Türkiye hayat pahalılığı, işsizlik ve yoksulluğun yoğun yaşandığı, dış tehditlerin arttığı zor bir dönemden geçmektedir.
Dış borcumuz 500 milyar dolara dayanmış, işsizlik yüzde 14'leri aşmıştır. Bu rakamlarda devamlı bir artış trendi göstermektedir. Ekonominin düzlüğe çıkarılıp, borçların kapatılması ve işsizliğe çare olmanın yolu, israfa son verip üretime yönelmekten geçmektedir. Türkiye'de acil bir üretim seferberliği başlatılıp, tasarruf tedbirlerinin hayata geçirilmesi gerekmektedir. Bu tasarruf tedbirleri kamu kurumlarından başlamalı, vatandaşların her birine kadar inmelidir. Bunu yaparken adil ve birleştirici politikalar takip edilmelidir. İşçisinden çiftçisine, çiftçisinden sanayicisine, sanayicisinden turizmcisine kadar tüm toplumun çıkarı için işimizi dağıtmadan, korumaya ve geliştirmeye çalışmalıyız. Bunu yaparken devletle millet beraber hareket etmeli, önümüze çıkacak zorlukları beraberce göğüs germeli ve teknolojiden de uzak kalmamalıyız. Devlet, belediyeler ve sivil toplum kuruluşları beraber hareket etmeli, üreticiler desteklenmeli, doğal güzelliklerimiz korunmalı, Turizmi geliştirmeli, istihdamının sağlanması için çaba sarf edilmeli, tasarrufa önem verilmeli ve bu tasarrufla yatırım yapılmalıdır.

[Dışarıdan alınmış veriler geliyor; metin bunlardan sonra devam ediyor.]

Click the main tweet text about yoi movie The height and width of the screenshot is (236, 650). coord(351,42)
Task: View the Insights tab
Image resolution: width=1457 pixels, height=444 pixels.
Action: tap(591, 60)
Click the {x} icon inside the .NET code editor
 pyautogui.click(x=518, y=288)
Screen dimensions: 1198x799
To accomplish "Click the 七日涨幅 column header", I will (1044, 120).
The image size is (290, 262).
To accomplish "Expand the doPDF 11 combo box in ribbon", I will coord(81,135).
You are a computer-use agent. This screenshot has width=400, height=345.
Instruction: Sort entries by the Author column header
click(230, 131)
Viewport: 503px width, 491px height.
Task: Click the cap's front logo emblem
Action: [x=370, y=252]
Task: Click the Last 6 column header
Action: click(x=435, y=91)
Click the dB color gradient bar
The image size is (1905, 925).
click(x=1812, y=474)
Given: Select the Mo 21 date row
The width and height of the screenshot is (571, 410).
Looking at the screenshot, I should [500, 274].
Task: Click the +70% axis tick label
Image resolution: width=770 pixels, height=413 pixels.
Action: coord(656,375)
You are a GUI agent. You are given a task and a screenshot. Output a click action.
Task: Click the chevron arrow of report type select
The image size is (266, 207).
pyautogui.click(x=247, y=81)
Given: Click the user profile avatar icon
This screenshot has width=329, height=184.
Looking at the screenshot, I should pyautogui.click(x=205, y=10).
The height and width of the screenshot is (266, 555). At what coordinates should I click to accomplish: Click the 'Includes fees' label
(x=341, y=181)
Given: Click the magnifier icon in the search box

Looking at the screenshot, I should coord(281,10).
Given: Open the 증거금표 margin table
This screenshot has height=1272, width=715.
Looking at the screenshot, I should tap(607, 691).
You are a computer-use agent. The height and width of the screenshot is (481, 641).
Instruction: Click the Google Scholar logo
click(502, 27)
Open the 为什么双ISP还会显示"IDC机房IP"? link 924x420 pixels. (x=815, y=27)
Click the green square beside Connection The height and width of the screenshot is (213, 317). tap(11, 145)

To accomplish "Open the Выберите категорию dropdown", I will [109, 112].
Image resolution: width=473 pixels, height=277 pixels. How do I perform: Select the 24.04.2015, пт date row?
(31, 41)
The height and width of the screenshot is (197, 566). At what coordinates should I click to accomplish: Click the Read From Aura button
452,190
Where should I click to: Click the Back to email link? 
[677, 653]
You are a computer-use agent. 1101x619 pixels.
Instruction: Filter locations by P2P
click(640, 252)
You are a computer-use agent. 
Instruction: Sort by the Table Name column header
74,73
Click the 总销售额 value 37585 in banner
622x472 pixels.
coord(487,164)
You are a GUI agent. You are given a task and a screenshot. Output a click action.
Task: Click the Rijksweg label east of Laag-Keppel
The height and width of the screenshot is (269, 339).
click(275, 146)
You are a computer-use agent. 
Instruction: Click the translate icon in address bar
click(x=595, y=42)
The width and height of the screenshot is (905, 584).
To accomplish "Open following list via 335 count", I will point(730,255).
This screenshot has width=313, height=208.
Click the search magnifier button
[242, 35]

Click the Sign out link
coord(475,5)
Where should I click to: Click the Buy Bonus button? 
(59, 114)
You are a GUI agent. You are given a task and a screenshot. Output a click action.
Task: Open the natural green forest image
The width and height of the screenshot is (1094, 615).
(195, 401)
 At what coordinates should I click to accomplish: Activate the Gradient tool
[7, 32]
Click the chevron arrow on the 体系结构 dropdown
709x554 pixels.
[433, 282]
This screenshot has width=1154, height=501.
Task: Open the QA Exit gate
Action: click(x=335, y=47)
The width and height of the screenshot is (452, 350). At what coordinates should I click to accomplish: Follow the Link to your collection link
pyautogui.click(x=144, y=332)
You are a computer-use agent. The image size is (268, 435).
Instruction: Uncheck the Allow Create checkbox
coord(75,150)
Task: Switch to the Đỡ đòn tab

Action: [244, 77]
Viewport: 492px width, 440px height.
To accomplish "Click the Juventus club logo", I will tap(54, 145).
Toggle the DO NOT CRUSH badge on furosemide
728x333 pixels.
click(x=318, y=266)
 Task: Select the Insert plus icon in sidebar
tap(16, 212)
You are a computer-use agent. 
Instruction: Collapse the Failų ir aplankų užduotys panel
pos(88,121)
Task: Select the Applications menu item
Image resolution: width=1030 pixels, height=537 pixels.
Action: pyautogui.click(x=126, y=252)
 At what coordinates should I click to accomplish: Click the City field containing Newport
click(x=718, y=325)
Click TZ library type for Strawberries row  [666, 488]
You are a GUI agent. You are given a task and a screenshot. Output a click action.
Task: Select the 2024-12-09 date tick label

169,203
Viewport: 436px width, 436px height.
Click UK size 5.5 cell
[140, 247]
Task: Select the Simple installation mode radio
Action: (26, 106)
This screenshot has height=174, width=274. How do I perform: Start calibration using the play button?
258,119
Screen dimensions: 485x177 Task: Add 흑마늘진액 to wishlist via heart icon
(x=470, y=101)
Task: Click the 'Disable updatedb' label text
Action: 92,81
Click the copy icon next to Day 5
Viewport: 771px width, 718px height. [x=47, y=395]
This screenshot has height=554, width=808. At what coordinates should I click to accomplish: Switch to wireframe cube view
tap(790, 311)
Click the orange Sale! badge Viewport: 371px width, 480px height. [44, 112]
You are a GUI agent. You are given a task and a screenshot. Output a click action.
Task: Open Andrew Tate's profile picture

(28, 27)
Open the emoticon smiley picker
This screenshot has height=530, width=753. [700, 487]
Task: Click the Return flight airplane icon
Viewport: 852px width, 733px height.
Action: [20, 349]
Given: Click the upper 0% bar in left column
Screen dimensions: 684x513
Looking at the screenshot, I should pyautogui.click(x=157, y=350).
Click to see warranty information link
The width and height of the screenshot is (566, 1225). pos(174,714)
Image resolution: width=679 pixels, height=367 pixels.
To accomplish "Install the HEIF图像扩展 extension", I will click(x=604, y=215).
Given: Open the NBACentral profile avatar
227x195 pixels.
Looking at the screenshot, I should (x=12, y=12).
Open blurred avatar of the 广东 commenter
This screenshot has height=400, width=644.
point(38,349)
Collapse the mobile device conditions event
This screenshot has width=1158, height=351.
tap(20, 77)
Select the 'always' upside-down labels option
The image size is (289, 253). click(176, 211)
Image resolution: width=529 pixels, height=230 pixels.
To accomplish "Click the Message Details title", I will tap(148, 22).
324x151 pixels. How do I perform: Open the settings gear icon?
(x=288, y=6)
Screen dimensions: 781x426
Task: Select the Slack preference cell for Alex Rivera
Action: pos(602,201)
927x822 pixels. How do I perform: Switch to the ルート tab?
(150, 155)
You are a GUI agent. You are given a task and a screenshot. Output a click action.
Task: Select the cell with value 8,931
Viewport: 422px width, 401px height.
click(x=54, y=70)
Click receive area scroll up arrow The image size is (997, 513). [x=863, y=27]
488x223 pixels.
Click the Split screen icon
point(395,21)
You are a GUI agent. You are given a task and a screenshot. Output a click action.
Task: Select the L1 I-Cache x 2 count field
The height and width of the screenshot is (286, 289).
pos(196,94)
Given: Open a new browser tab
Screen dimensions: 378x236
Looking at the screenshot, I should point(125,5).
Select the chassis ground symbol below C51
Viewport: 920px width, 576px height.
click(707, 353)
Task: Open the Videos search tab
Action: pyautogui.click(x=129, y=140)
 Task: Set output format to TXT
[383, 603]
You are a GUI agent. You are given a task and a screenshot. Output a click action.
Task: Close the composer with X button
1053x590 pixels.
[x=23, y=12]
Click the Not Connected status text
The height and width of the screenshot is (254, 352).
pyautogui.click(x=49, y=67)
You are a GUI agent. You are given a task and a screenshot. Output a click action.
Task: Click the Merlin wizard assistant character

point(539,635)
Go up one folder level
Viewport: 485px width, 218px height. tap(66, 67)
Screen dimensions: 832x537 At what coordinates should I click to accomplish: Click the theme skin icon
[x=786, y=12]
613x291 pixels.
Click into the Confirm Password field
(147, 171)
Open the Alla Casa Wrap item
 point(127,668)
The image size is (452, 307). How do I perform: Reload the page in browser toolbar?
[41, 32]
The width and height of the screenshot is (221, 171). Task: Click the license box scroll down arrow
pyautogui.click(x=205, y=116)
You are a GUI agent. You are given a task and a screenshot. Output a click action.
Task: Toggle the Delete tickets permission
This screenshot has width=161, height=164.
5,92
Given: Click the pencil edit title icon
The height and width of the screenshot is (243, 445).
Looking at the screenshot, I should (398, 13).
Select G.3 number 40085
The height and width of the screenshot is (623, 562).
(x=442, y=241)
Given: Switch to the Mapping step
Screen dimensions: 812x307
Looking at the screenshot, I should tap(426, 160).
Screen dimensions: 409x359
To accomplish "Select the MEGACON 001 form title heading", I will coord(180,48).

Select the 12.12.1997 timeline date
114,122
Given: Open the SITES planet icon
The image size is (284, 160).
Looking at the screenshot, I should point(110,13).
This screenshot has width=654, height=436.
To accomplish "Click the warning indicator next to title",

Sağlık, Eğitim ve Adalet sisteminin kalitesi yükseltilmelidir. Yatırımlar titizlikle seçilmelidir. Bilinmelidir ki doğru yatırımlar üretimi artıracak etkenlerden biridir. Türkiye aç kalmamak, parçalanmak için kendi kendine yeten bir ülke olmasını bilmelidir. Tüketiciyi korumak adına ısrarla devam edilen ithalatçı politikalardan vazgeçilmelidir. Pahalı da olsa yerli üretime yönelmelidir. Daha milli, daha güzel bir Türkiye için çalışmak dileğiyle, Allah'a emanet olunuz.